Part IV is a resource guide. As such, it offers visual, electronic, and print resources for further reading and research. The visual resource guide is a list of videos and films with brief synopses of their content, along with information on how to obtain them. They are arranged to dovetail with topics in the historical narrative. The visual materials can be used with courses on environmental history or as alternative means of understanding environmental change over time. The importance of electronic materials such as CD-ROMs and the Internet makes it imperative to include materials currently available in digital format. These resources, however, are the most ephemeral of all the materials in the resource guide. Some Web sites and links vanish without warning; others appear or are updated and changed in name; many become outdated as technology changes. They are included, however, to give a sense of the possibilities for doing environmental history and offering on-line courses in the field.
The bibliography of printed materials is arranged topically, and hence reinforces information in the historical narrative.

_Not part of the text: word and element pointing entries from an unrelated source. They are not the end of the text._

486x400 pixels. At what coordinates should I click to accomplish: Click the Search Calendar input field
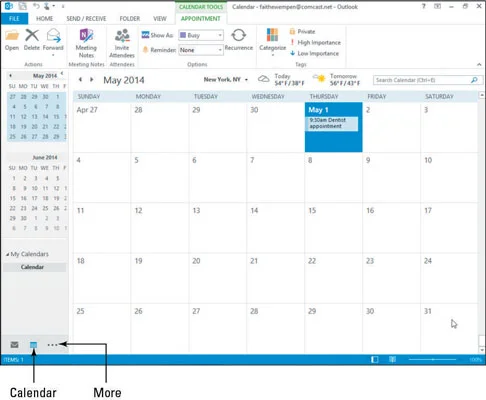pyautogui.click(x=422, y=80)
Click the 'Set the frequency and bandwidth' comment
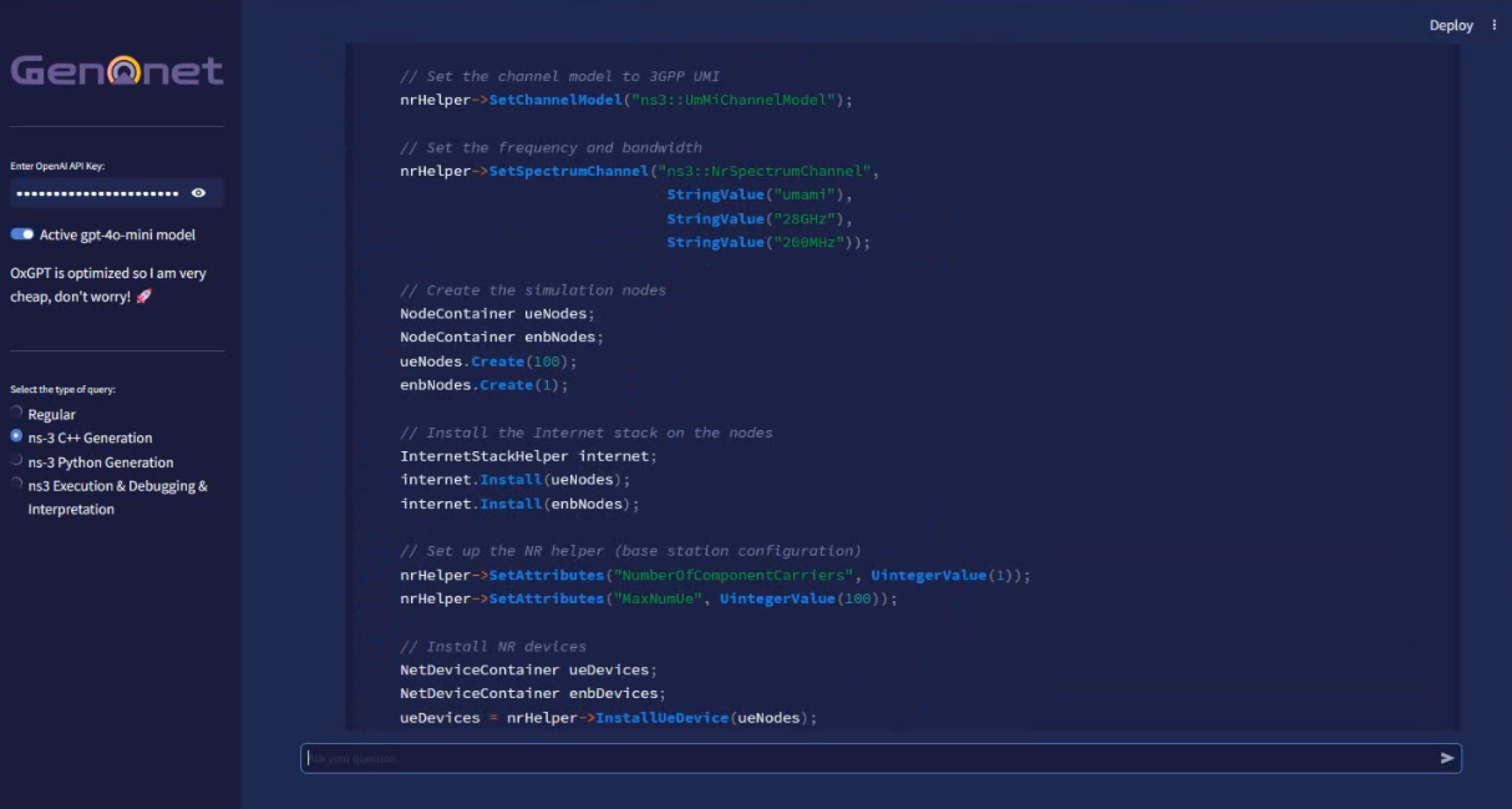The image size is (1512, 809). (551, 148)
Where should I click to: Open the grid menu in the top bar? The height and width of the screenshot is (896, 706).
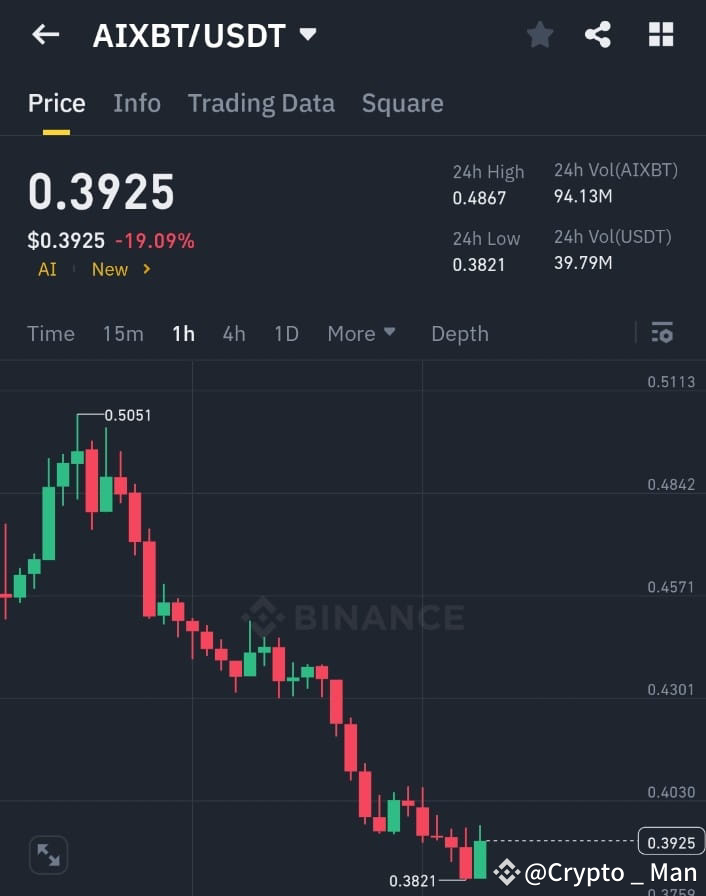660,34
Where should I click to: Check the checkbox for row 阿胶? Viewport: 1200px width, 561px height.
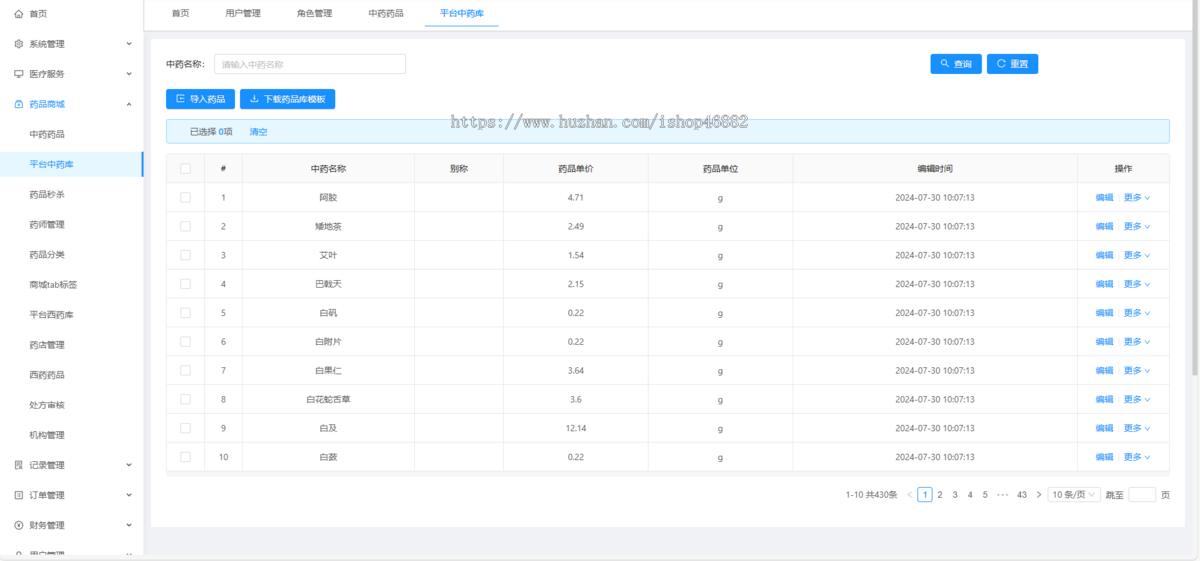185,197
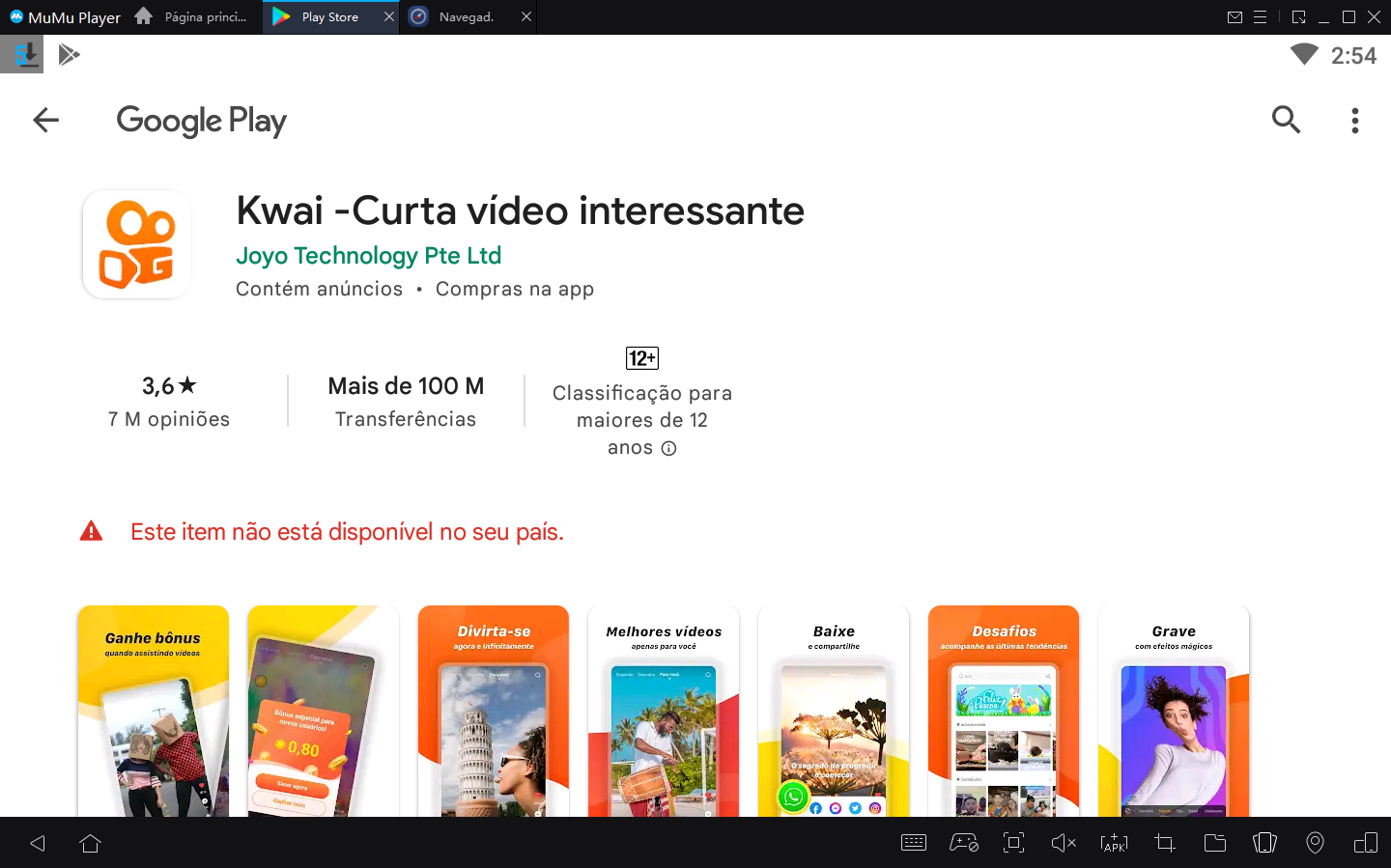Viewport: 1391px width, 868px height.
Task: Enable multi-window split mode
Action: [x=1365, y=843]
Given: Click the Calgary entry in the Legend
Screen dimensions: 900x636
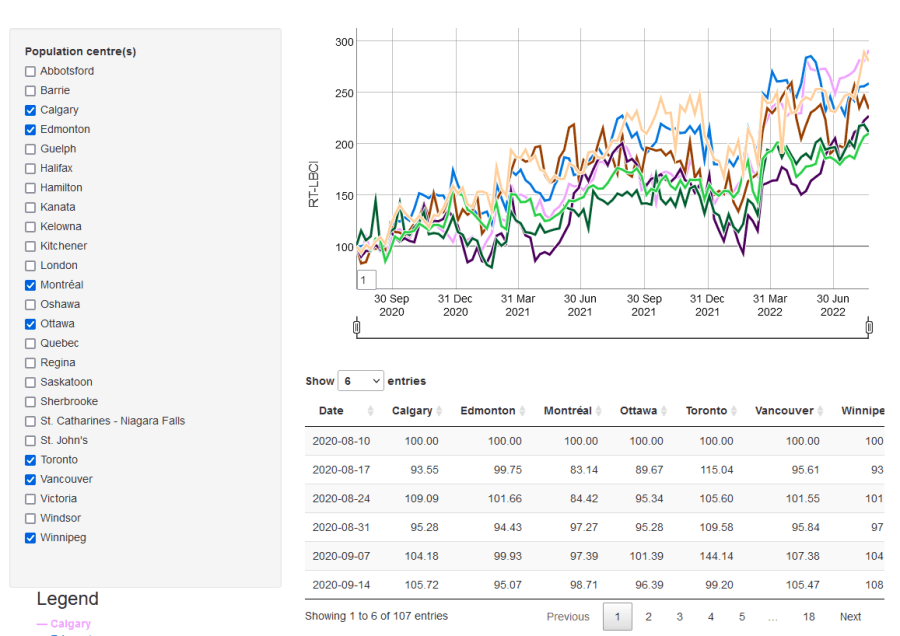Looking at the screenshot, I should coord(70,624).
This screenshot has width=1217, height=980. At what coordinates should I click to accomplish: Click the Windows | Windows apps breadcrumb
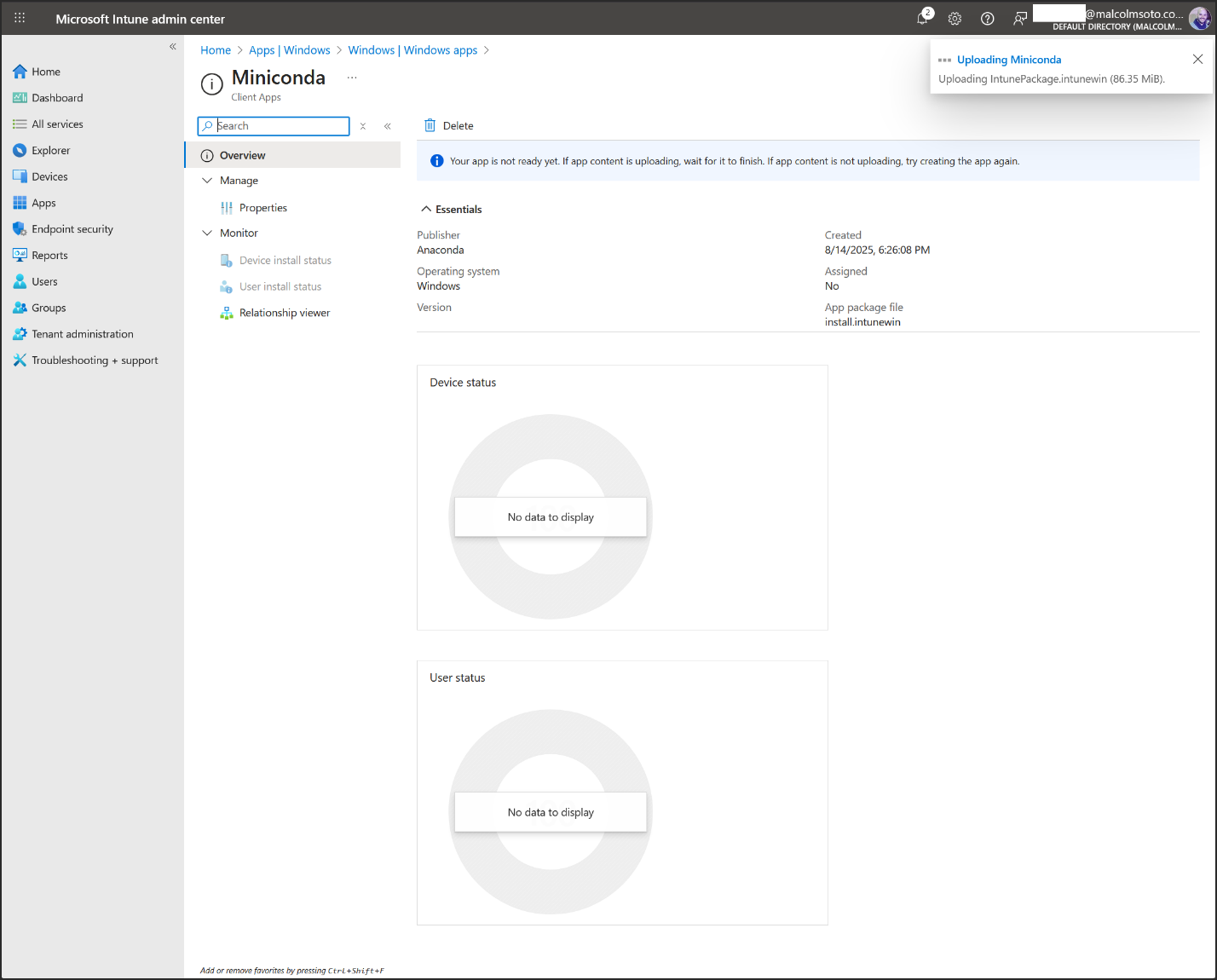pyautogui.click(x=412, y=50)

It is introduced by a bibliographical essay that discusses many of the sources relevant to environmental history. The reader can gain a sense of what types of books and other printed materials constitute environmental history’s primary sources. The bibliographical essay also discusses some of the most important books in environmental history in order to orient the reader to the field’s historical evolution. The bibliography that follows the introductory essay is meant to be used for further reading and research on doing the environmental history of one’s own region or for pursuing one’s favorite topic or time period.
In summary, the overall goal of the Columbia Guide to American Environmental History is to provide a concise “first-stop” reference book on the history of the North American Environment for high school and college students, teachers, researchers, and readers. The book places the subject of environmental history in the context of recent scholarship, introduces key questions about the topic, and includes brief sketches of significant persons, events, and themes. It provides an accessible overview of environmental history; a mini-encyclopedia of concepts, legislation and agencies, and people; a chronology of events and their significance; and a bibliographical introduction to printed materials, as well as to lists of films, videos, CD-ROMs, and on-line resources.